The other day I had a conversation over the Internet with a friend here in my small town. It was about this same subject regarding how government works. We talked about the money swirling around and economic growth, but then brought it home to our own specific situations.

My friend posed the question regarding his property taxes. In our little town we have extremely high property taxes, so he asked, since the value of his property had gone down since the recession has hit, why his taxes wouldn't be reduced accordingly. It seemed like a logical question since I know that mine had not been reduced either. My friend's assertion was that he was now paying more for less service. Of course he was correct in that we are paying more taxes for less service.

In most cases, however, when a tax is levied, it is rare that it is ever eliminated. It usually gets folded into the process and becomes part of the base for the cost of the current services, even if those services had been reduced by layoffs, as he had mentioned. The process, however, rarely recognizes a return to the former levels. So even though we pay more for less, if we do a callback to restore those jobs that have been lost to bring the service up to the former level, it will cost much more. It seems to always work that way when government is involved.

Bureaucracy is the process he was looking for in explaining why this type of thing happens.

####

● Tasks and exercises:
**a)** In the text about property taxes, what did the friend assert about his taxes after the recession?
**b)** Please carry on the text about property taxes from where it stops.
The items have no role in this work.

● Records shown:
####

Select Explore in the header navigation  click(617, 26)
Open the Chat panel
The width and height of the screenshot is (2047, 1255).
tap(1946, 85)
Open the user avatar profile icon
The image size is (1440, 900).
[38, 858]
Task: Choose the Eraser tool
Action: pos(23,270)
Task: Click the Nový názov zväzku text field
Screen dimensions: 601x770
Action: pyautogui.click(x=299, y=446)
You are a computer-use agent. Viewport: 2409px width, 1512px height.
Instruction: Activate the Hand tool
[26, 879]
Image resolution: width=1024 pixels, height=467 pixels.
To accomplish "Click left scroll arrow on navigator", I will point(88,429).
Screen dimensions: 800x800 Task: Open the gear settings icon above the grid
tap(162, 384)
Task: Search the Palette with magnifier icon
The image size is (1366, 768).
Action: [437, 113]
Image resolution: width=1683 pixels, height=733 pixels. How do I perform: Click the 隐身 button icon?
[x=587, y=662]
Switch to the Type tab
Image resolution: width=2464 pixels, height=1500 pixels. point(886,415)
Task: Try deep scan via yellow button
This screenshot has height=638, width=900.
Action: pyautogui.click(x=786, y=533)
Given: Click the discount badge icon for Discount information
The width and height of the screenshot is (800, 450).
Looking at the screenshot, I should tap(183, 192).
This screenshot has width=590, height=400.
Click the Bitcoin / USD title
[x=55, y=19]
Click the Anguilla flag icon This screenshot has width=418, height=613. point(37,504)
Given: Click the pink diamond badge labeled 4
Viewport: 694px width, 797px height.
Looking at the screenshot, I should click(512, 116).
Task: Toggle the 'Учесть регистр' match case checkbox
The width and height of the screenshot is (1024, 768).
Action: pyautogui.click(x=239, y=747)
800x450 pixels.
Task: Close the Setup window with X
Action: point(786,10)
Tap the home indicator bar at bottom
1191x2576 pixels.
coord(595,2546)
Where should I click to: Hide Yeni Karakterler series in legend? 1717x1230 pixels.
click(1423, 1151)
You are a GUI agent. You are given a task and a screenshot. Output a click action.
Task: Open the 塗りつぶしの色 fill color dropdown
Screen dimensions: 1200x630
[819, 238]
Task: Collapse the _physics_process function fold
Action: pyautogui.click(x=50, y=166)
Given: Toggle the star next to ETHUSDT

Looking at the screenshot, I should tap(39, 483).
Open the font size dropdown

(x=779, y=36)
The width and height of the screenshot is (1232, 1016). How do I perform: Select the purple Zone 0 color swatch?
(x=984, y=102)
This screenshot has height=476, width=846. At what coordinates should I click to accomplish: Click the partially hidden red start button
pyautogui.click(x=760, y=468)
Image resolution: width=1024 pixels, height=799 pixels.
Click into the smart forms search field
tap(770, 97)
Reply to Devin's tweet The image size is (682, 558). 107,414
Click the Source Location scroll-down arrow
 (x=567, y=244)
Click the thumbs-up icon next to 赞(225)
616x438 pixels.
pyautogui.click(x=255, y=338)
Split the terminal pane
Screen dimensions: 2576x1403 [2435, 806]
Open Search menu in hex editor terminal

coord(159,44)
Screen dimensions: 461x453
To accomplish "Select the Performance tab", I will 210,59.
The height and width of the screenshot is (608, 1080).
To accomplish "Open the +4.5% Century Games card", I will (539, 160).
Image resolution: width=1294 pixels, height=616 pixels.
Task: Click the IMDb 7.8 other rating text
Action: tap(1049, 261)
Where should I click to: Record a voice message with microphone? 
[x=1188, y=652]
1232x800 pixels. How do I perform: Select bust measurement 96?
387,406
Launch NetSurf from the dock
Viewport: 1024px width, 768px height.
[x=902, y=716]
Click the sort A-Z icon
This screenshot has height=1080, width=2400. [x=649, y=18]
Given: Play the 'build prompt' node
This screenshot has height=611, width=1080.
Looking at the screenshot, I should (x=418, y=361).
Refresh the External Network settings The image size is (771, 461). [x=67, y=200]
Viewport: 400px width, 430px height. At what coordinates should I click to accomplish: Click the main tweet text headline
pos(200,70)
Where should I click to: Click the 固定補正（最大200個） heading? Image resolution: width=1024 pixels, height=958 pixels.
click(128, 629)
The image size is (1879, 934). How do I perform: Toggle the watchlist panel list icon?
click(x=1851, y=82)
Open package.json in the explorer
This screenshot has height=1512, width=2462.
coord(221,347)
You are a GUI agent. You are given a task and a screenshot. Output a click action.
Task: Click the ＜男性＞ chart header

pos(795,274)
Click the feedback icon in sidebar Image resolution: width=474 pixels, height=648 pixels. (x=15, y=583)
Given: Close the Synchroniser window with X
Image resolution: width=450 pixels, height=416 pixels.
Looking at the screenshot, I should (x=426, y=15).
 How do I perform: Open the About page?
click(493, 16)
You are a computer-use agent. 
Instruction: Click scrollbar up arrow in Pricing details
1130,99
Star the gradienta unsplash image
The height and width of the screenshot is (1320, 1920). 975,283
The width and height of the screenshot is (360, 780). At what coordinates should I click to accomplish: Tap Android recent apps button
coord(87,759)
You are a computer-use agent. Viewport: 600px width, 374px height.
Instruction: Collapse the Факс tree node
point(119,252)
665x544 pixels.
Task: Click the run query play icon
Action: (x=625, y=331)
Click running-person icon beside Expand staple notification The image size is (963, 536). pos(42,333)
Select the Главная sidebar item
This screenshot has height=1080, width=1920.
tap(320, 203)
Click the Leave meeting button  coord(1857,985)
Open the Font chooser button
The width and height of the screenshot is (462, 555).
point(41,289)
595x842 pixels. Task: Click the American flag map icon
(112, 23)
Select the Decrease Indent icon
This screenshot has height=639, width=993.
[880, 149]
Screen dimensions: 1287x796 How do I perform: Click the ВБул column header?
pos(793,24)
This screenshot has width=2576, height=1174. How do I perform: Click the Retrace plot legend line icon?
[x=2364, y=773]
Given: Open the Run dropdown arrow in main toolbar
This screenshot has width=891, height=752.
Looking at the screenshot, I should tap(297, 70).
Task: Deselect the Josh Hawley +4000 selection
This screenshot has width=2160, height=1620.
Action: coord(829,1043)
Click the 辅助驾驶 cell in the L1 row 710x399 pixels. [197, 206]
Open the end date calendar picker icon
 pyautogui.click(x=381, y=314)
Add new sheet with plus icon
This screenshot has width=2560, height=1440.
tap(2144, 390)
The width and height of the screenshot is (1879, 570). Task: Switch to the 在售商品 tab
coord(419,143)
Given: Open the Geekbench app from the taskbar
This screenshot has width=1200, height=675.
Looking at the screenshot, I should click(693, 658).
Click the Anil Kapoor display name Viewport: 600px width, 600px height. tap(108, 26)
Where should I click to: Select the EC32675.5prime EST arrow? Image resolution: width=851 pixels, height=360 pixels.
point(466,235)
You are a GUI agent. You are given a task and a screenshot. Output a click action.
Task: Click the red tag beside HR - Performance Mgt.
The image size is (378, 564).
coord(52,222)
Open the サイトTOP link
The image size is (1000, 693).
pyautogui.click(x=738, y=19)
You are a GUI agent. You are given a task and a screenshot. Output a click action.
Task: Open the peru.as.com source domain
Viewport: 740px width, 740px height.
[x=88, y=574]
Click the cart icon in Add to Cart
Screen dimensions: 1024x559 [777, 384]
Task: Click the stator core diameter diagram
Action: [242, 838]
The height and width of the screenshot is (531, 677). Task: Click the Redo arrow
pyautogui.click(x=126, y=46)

####

● Exercise answers:
**a)** He asserted that he was now paying more for less service.

**b)**
Case in point: When we went through economic hard times locally, our school district eliminated several positions. Presumably that eliminated some services because those positions were eliminated; what the people in those positions were doing could no longer be done. By cutting those services, did it mean that we solved the cash shortfall issue? No, in fact the district countered that economic stress by having a referendum to increase the tax. Even when it passed and additional revenue was received, did it mean those positions could be restored? Of course not, because the cost of doing business by that time had leveled out with the addition of the new referendum revenue for the same level of service. If history ever serves as our teacher, in two years (or less) the district will then advance the idea of yet another referendum to gather more tax revenue that will bring us up to the same level of service we received prior to the initial cut. That is how bureaucracy works.

Consider our educational model. Our little town has four school districts, and with its four distinct school districts, it serves as an excellent example of bureaucracy and how bureaucracies grow. Remember that the goal of the 14,000-plus population in this small town, and most other towns across America, is to provide a good education for our children. But the method in which we provided that was to grow four school districts (plus at least two faith-based organization schools), each with its own division of labor, recruitment of a stable, long-term career, each with a leveling system that creates a hierarchy to support the division of labor, and each with a linear growth that focuses on supporting the individual organization. Within each organization came specialization, and with it, requirements for more resources. This process continues to grow, even if in the future the enrollment diminishes.

My friend wrote back to me and indicated that I made a strong case for the consolidation of districts to reduce or eliminate all of the administrative and organizational overlap. He said my points sounded very similar to a book he had just finished reading entitled "Caught in the Middle" that presented the exact same arguments regarding Midwest counties, states and universities that needlessly compete against each other rather than working together toward shared goals. Just another example of bureaucratic growth.

My friend continued: "Locally, I've understood the layoffs were due primarily to belated state funding payments. Of course that led me to consider what will happen if and when the state revenues are in fact finally paid. If they never are paid, then I can understand the defensive positions the districts have made. But, what will happen when/if the state finally comes through and the money is paid to the districts when budgets and positions have already been cut? Would it be reasonable to assume they would reopen the teaching positions?"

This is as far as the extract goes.